La guerre sociale réelle à laquelle nous sommes contraints de participer est une guerre absolue qui, au nom d’une désinhibition censée être la nouvelle norme, vise à l’abolition de l’ancienne norme dont le mot d’ordre était de tendre à instaurer des formes réelles de « sécurité » dans l’existence. L’objectif de vivre en sécurité pour pouvoir vivre plus intensément notre statut d’homme habité de passions et de rêves s’est mué en un rêve sécuritaire. La gouvernance s’effectue par la tension maximale entre ce qu’il est légitime de désirer et ce qu’il est légitime de consommer. La régulation des tensions se fait par la peur.

Mais la peur peut, dans certaines circonstances, devenir le plus puissant des désinhibiteurs. Lorsque le danger est là, incontournable, incessant, assourdissant, il devient possible, inévitable même, d’agir de manière instinctive, radicale et finalement d’oublier la peur, toutes les peurs, celle des conséquences de ses actes, celle du lendemain, celle que fait planer l’autorité « devenue » illégitime de la tyrannie.

Sirènes

Rumineux pris au piège de la mauvaise conscience, nous sommes responsables et coupables. Oui « coupables » vis-à-vis de nous-mêmes, non pas tant d’avoir fait, car nous avons beaucoup plus subi qu’agi, il est vrai, que d’avoir laissé faire.

L’enjeu est simple : soit nous acceptons de nous résoudre à laisser cette terre devenir un enfer au prétexte d’une mort inévitable du soleil et de la terre et d’un essaimage cosmique censé avoir lieu dans un temps indéfini et au prétexte moralisateur post-protestant que cet enfer devrait être le prix à payer pour accéder à cette éternité malade qu’a si bien écrit la Science-Fiction, soit nous travaillons immédiatement à la reconnaissance et à l’abandon immédiat de nos erreurs majeures, en passant à l’acte, immédiatement.

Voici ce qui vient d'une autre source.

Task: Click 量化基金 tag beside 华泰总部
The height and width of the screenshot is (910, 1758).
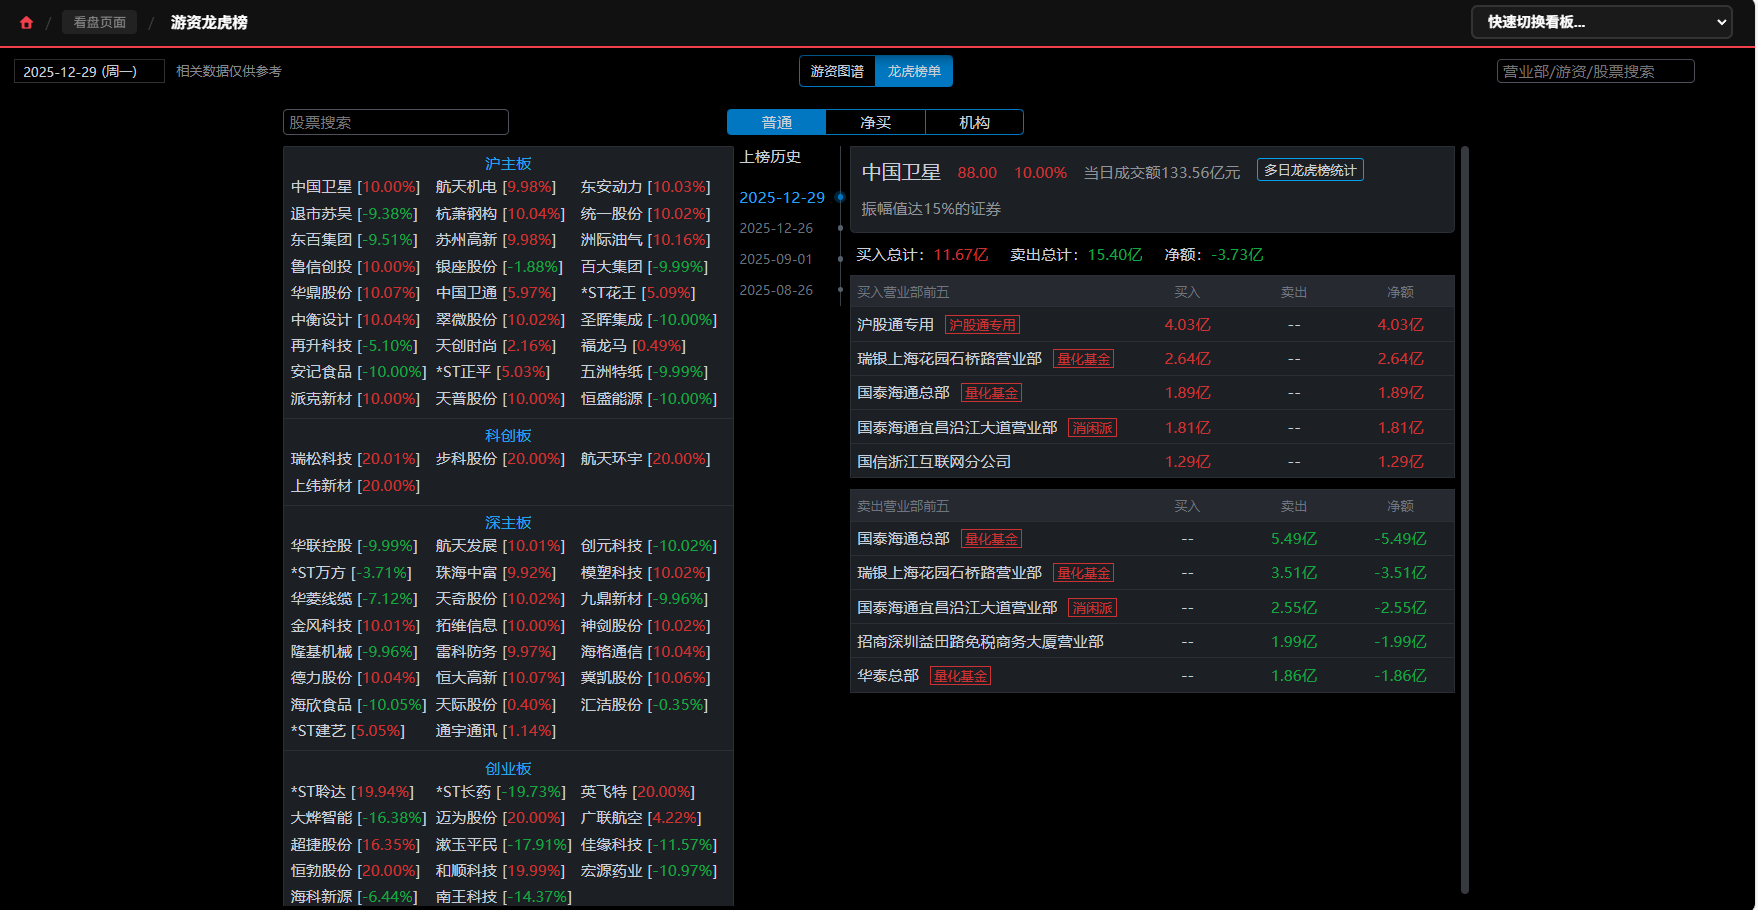Action: click(x=960, y=676)
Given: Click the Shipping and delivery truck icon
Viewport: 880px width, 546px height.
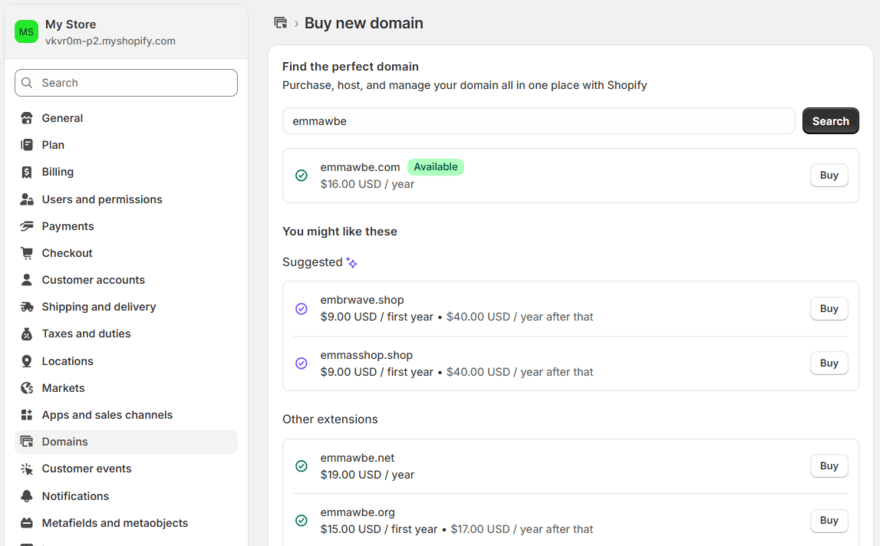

Il est vrai, cela nous obligerait à remettre en question l’image que nous avons de nous-mêmes et à laquelle on nous a appris qu’il ne fallait toucher à aucun prix. Et en Rumineux obéissants que nous sommes, nous acceptons de nous soumettre à cette fiction.

Nous y sommes. Le cœur de la tempête, le centre du cyclone est formé par le noyau dur de l’ancienne conscience qui ne cesse de tourner sur lui-même comme un atome devenu fou, celui de la structure narcissique, ce jeu de miroir et de reflets brisés entre un « je » qui voudrait être « moi » et un « moi » qui ne peut pas imaginer ne pas « en être », entre une raison devenue folle et une folie qui reste inacceptable, entre une légèreté amorale désirable quoique mortelle et un sérieux moralisateur incapable de rire de lui-même et de se transformer en éthique.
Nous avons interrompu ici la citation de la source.